AIM OF THE TASK. Please copy the lines below word for word, starting with the line containing "What do you see at coordinates (490, 59)" and going on through the line containing "I want to click on 'Portland".

(Word and element location items)
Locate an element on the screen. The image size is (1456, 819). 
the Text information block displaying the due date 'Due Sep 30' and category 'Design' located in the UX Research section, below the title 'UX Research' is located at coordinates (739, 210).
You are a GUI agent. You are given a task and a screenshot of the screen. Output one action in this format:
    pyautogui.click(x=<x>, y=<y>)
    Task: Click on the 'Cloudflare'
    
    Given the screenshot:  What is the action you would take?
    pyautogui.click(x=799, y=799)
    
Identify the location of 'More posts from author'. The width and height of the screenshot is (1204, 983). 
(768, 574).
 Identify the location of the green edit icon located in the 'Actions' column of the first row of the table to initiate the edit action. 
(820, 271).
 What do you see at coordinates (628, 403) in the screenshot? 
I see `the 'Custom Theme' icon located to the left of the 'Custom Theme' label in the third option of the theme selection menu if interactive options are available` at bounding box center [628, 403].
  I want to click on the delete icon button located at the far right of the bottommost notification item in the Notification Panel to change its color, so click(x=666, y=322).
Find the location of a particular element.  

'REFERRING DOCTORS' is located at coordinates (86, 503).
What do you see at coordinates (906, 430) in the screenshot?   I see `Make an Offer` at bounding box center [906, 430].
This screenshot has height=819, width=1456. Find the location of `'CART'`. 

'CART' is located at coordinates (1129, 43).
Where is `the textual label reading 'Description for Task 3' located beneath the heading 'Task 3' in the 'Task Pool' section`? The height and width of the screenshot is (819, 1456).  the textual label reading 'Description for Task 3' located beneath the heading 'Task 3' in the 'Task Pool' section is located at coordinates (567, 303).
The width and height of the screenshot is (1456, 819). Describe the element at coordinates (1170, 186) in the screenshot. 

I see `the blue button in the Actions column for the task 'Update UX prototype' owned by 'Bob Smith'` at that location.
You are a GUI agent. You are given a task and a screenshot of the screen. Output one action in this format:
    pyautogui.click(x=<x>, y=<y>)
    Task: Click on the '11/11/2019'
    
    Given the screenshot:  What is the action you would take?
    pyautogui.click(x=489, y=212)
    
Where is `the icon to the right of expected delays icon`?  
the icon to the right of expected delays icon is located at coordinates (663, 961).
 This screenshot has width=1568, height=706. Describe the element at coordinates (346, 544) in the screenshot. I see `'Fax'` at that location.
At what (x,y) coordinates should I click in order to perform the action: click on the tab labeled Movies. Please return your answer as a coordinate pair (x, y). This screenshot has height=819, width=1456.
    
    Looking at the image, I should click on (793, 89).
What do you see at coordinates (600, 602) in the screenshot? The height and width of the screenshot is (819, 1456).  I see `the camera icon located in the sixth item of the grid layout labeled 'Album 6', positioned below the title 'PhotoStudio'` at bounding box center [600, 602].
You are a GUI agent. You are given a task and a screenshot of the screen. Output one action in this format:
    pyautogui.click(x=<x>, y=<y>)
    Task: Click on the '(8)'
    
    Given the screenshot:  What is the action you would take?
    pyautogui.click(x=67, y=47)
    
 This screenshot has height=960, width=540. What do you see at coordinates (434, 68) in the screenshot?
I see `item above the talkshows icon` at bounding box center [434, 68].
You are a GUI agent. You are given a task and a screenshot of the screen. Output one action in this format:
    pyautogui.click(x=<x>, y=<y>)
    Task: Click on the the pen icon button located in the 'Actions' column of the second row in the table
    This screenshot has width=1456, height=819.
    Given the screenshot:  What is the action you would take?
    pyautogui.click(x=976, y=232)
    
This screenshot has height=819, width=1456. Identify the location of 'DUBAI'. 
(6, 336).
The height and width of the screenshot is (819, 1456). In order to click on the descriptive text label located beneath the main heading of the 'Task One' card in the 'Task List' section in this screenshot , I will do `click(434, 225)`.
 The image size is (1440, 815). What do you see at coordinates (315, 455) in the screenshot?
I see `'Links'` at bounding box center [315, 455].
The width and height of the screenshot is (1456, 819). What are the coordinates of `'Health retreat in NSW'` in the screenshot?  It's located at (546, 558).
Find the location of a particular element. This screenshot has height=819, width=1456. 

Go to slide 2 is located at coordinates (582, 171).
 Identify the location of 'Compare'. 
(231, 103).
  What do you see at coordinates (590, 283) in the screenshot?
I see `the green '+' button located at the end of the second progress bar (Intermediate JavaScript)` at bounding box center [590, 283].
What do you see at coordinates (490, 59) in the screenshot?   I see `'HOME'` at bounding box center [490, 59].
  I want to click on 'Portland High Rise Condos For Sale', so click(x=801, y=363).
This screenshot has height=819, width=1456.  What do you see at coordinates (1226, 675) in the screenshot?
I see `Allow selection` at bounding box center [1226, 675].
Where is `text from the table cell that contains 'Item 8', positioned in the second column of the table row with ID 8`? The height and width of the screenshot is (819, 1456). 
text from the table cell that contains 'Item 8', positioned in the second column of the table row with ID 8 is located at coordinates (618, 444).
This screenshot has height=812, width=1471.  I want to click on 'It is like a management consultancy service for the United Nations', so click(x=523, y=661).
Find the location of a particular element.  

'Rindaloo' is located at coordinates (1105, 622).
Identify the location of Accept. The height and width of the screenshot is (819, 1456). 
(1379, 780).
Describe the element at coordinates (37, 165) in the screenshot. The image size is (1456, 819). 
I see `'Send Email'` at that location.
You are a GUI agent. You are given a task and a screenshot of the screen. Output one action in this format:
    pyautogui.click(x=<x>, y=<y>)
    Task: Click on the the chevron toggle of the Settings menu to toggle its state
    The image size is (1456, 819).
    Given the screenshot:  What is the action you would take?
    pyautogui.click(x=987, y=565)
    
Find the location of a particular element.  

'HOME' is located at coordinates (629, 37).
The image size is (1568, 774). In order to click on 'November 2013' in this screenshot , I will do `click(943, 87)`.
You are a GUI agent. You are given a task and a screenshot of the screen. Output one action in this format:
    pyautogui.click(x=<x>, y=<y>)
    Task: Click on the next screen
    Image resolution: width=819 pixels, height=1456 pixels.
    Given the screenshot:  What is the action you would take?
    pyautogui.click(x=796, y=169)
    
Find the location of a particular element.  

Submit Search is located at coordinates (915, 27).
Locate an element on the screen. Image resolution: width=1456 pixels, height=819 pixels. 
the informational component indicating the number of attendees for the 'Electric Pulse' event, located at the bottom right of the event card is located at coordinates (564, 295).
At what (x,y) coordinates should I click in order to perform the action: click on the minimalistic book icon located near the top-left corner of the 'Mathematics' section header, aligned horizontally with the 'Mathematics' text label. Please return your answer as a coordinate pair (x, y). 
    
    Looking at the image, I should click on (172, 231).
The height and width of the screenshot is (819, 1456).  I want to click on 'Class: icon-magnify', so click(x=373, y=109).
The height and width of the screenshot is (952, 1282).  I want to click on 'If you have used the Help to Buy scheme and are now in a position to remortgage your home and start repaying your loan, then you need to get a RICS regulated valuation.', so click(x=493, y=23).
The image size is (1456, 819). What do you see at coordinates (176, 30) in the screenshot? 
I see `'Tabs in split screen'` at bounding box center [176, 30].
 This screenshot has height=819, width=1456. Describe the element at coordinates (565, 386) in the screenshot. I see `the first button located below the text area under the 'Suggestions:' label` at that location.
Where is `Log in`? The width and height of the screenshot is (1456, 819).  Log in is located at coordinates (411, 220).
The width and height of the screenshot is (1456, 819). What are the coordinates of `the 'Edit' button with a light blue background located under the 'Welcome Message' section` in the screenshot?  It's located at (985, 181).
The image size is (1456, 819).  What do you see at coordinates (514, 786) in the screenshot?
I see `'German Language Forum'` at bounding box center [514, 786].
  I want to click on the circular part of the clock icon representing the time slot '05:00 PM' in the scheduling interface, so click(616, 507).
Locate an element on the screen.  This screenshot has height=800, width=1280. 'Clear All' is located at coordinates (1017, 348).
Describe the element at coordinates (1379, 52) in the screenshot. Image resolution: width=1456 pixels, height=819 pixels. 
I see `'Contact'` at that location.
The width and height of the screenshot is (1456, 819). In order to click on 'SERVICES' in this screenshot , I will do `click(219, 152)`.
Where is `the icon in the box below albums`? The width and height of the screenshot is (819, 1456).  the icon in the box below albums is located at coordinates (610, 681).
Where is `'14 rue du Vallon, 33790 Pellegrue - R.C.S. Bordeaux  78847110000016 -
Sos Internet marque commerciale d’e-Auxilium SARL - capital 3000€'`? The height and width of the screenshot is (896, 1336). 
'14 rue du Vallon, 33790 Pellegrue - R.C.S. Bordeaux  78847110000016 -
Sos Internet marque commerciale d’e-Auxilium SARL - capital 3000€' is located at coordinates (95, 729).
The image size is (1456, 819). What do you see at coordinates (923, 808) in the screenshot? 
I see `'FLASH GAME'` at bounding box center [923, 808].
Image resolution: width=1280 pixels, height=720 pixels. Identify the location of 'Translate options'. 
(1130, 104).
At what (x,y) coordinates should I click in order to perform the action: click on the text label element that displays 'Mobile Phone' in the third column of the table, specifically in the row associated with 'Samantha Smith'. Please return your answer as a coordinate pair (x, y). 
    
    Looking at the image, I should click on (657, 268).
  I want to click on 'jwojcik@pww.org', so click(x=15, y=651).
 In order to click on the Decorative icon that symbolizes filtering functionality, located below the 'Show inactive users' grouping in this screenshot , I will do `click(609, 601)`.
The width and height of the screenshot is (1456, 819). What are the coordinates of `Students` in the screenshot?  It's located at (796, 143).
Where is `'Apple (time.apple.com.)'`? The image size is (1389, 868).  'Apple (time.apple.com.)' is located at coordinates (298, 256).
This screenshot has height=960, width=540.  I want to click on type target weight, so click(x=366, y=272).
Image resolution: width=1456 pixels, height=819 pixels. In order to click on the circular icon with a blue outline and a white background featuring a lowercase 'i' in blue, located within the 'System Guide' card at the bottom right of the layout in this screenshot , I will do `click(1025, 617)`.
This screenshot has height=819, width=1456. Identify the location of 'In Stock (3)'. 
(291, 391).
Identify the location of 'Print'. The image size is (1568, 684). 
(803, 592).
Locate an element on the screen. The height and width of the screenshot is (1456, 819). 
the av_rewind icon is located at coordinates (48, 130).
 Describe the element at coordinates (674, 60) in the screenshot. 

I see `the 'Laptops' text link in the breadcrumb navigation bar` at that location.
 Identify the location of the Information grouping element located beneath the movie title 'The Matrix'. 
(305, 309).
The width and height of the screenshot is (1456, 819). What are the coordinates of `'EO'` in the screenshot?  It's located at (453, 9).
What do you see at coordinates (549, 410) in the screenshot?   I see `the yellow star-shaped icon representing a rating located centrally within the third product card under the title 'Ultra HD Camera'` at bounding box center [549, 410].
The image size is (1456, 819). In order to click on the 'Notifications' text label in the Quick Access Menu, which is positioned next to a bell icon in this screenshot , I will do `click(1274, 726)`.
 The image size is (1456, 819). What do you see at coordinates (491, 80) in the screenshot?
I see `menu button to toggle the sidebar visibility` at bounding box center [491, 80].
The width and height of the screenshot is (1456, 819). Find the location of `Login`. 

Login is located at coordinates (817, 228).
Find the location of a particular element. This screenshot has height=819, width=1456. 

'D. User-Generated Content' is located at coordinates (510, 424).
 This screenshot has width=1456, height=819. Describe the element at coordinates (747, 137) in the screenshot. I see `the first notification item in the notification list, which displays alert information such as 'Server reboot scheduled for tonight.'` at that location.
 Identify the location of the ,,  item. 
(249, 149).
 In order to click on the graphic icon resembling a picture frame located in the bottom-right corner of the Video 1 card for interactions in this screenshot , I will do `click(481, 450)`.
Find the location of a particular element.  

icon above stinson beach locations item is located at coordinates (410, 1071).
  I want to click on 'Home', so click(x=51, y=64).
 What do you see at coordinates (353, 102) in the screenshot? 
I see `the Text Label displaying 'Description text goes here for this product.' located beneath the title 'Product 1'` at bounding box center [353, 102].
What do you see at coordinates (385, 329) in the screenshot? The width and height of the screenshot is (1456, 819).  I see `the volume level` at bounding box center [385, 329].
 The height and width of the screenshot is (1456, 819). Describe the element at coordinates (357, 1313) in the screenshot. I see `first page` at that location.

THE REPLY.
What do you see at coordinates (490, 59) in the screenshot?   I see `'HOME'` at bounding box center [490, 59].
  I want to click on 'Portland High Rise Condos For Sale', so click(x=801, y=363).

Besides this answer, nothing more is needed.